Marianne Ehrat, Zurich, Switzerland
I took my first workshop with Charlotte Selver in 1984, shortly after completing my training as a breath and movement therapist. I can still see her entering the room at the conservatory for music in Winterthur. She seemed so small and fragile and I wondered how she would manage a crowd of 50 people. And how she did! Even just the way she came to sitting and how she put her headphones on commanded attention and quiet. I remember Charlotte speaking about Elsa Gindler and how deeply committed she was to sharing her experience with as many people as possible. She emphasized that she wasn’t teaching a method and that we should forget everything we had learned before.

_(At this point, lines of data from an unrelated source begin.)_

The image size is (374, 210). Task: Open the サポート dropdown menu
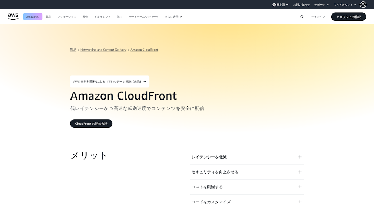321,5
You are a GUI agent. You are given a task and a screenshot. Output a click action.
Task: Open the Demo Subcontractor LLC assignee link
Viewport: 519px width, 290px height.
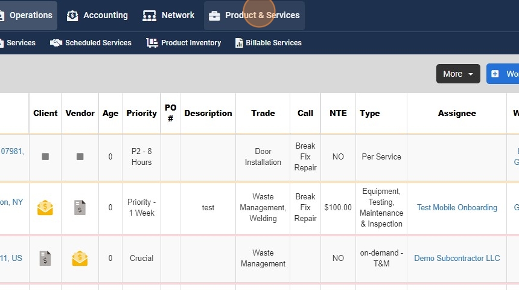pyautogui.click(x=457, y=259)
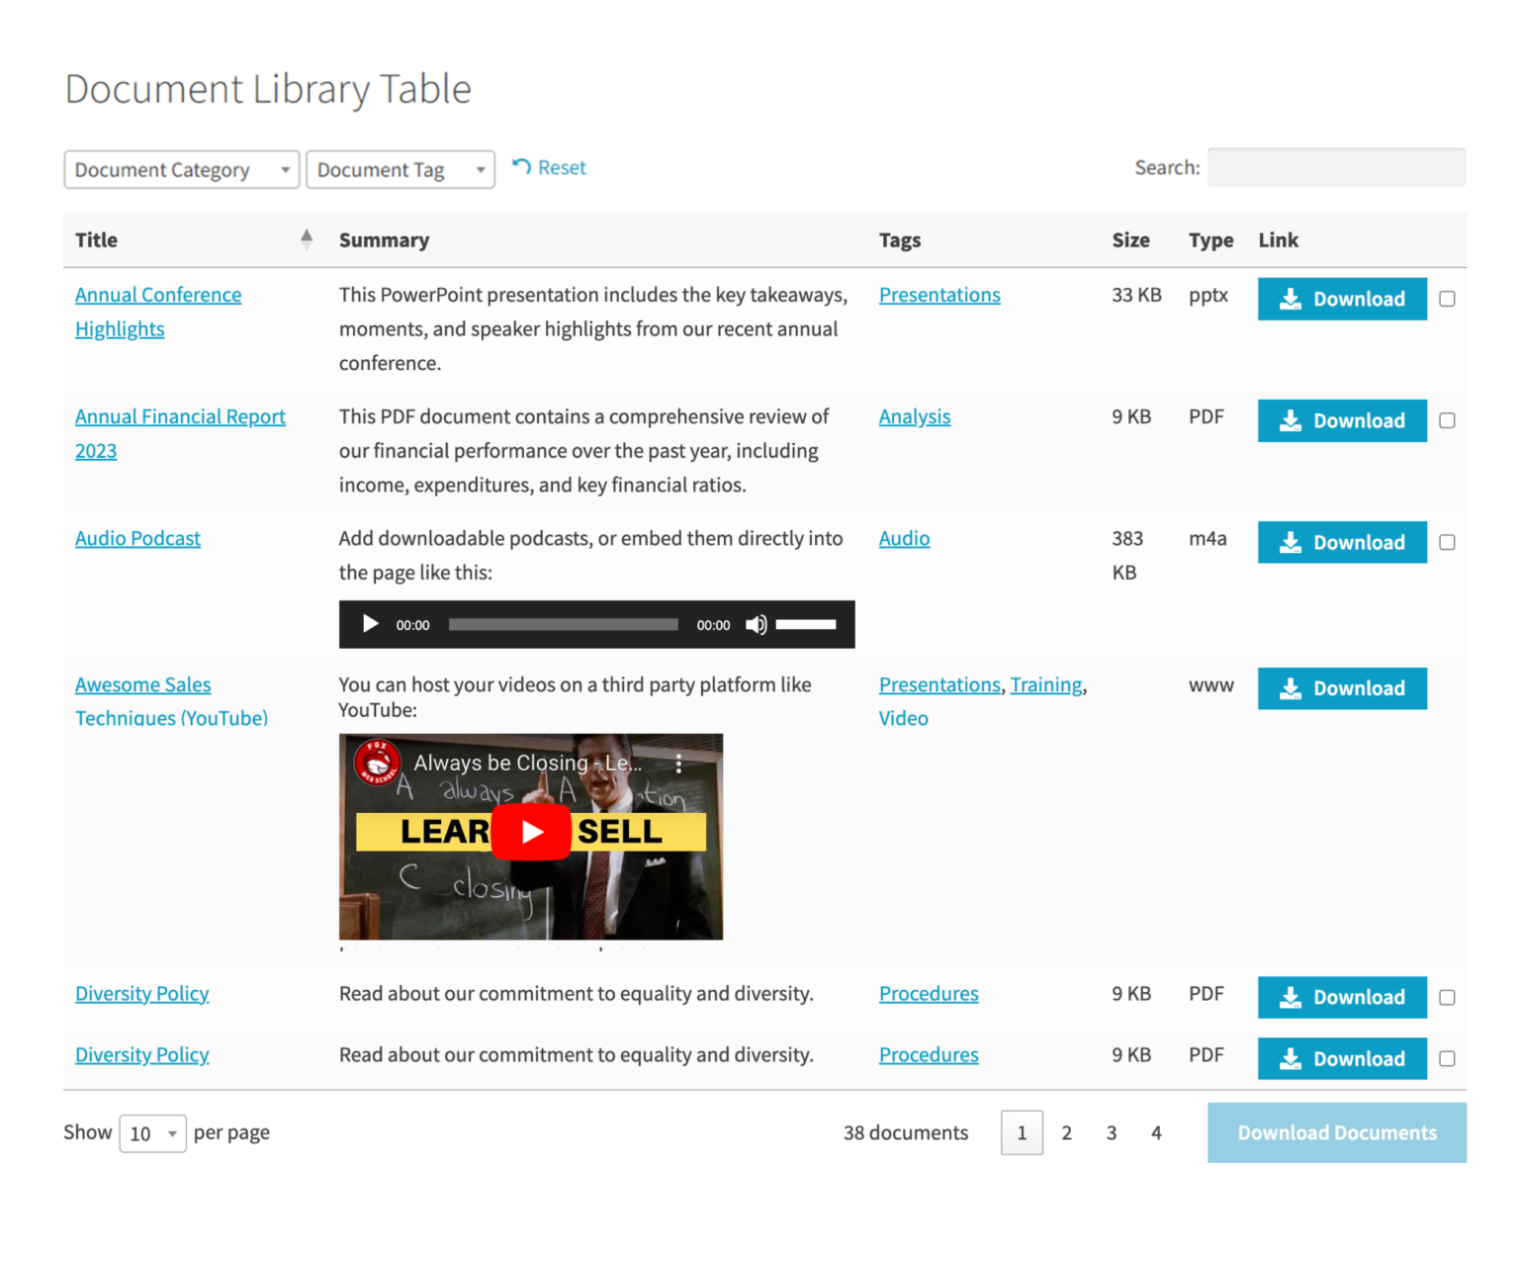Click the Download Documents button

[x=1336, y=1133]
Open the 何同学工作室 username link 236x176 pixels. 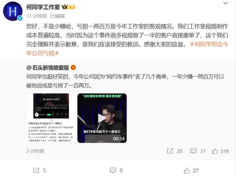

What a relief! I came from a family in which what authorities said or what came from books was more important than our own experience. Here I was in an environment in which people experimented and asked questions that could be explored by everyone. There was no “right” or “wrong” in the usual sense. I felt that a door was opened to a path that – if I was ready and awake for it – I could follow until the end of my life.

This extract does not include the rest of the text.